What to do when you’re #1 in Google? 5 tips to avoid obsolescence
So you’ve been working for months (or years) and now you’re #1 for that keyword you’ve been trying to rank highly for in Google (and any other search engines). Congratulations! You tell the client, you tell your friends, and everything is coming up roses. Then all of a sudden, the client says “Well, I guess we won’t be needing your services anymore.”
You: Uh…..I…..oh damn.
Here are five tips you can use to prove your worth to your client, beyond just gaining rankings:
- Additional keyword optimization.
This is pretty obvious, but just because you are #1 for “yellow widget” doesn’t necessarily mean you are #1 for “yellow widgets“. Make sure to continuously research additional keyword opportunities for your clients so you can have them on hand when they ask for them. - Competitive Analysis and Intelligence.
Just because you are #1 today, doesn’t mean you will be tomorrow. Google is finicky about their search algorithm and likes to change things up every few years, just so everyone has as a fair shake (and so they can make a few extra dollars from their own services). Put yourself forth as providing competitive intelligence to both fend off and outmaneuver your clients competitors. - Optimizing additional media.
Maybe you were just optimizing pages on your clients website. Maybe you were only doing press releases. Regardless, there’s always another opportunity out there to optimize something else your client didn’t think to put on their website.

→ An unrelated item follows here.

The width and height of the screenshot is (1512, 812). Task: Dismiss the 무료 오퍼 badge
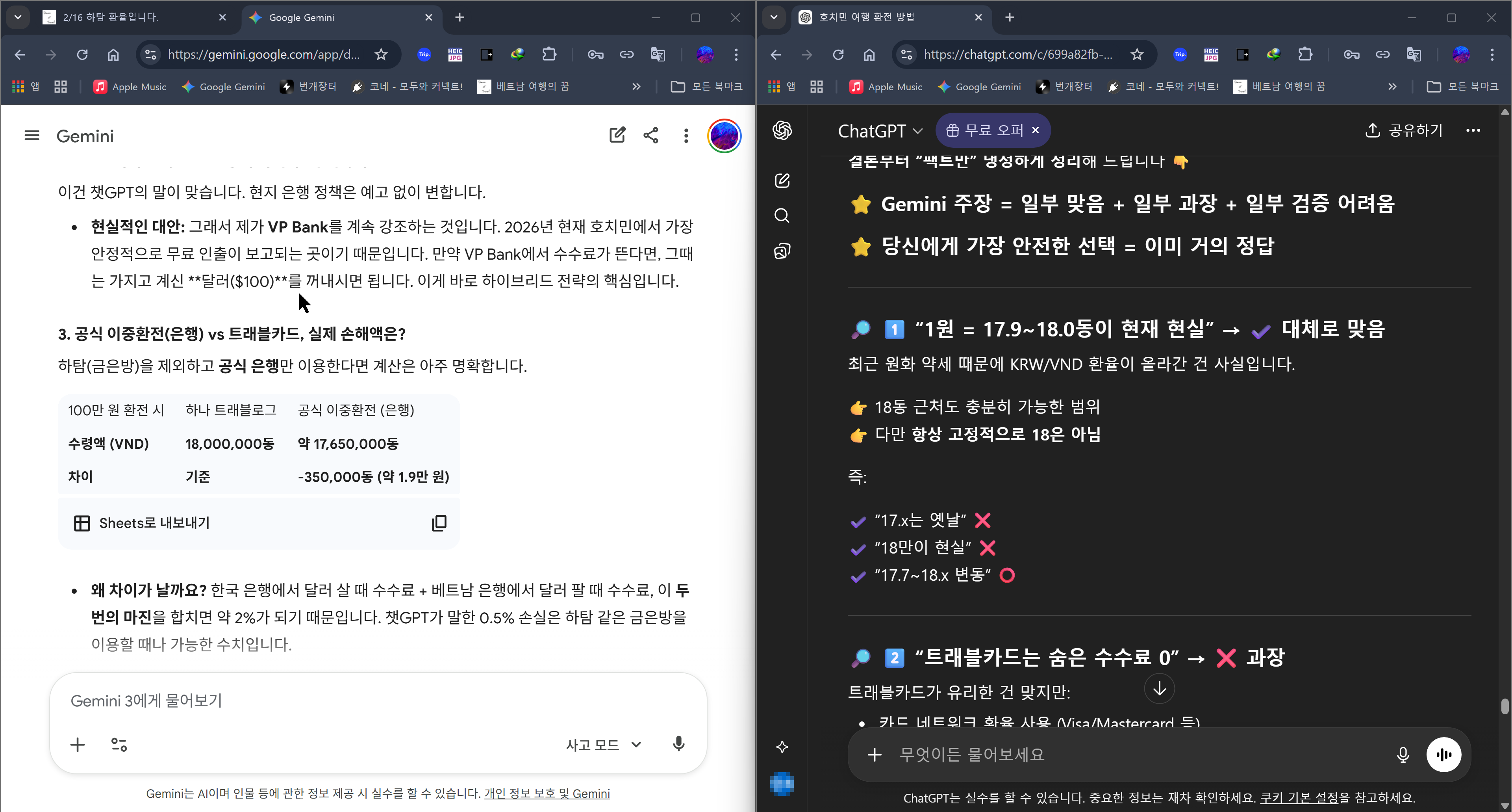pyautogui.click(x=1036, y=130)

Maybe they have some corporate PDF’s laying around on their intranet, which their customers would love. Maybe they have some old corporate videos that are both informative and ridiculously campy. Put them on YouTube and see if you can get some viral traffic going. - Reputation Management.
Your client may appreciate ranking well for “widgets in Chicago”, but they probably don’t appreciate the fact that they also rank well for “worst company in Chicago”. Let them know you can give them a hand with that as well using SEO as PR, SEM, social media optimization, and other techniques to present their side of the story. - Internal Education.

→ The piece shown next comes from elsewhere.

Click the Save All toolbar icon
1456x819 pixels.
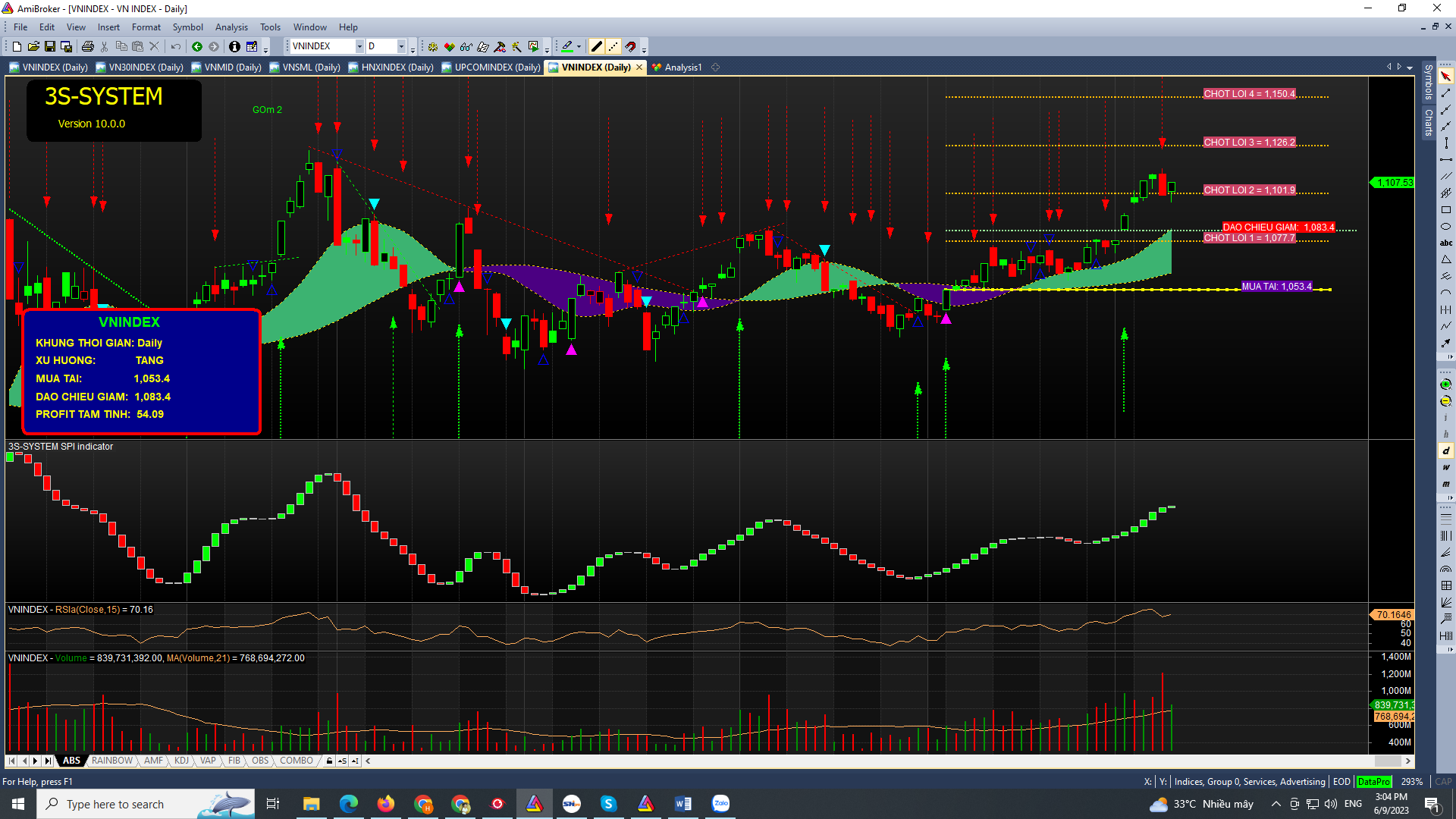point(67,47)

Although, some SEO’s might feel like this is like giving away the keys to the kingdom, in most cases, your client doesn’t have the time, manpower, or technical knowledge to do this on their own, that’s why they hired you in the first place. So reaching out to them and offering to train their internal personnel on best practices for optimizing a press release or webpage isn’t going to take away your next paycheck. In most cases, it will actually provide you with additional opportunities, as those personnel go home and tell other co-workers, their friends, or their spouses about “the great stuff they learned today and how it can help their company.” That co-worker/friend/spouse turns around and tells their boss, and voila, you have additional leads coming in for more work.
In any case, as a good marketer, you should always have something else on the table beyond just gaining search engine rankings.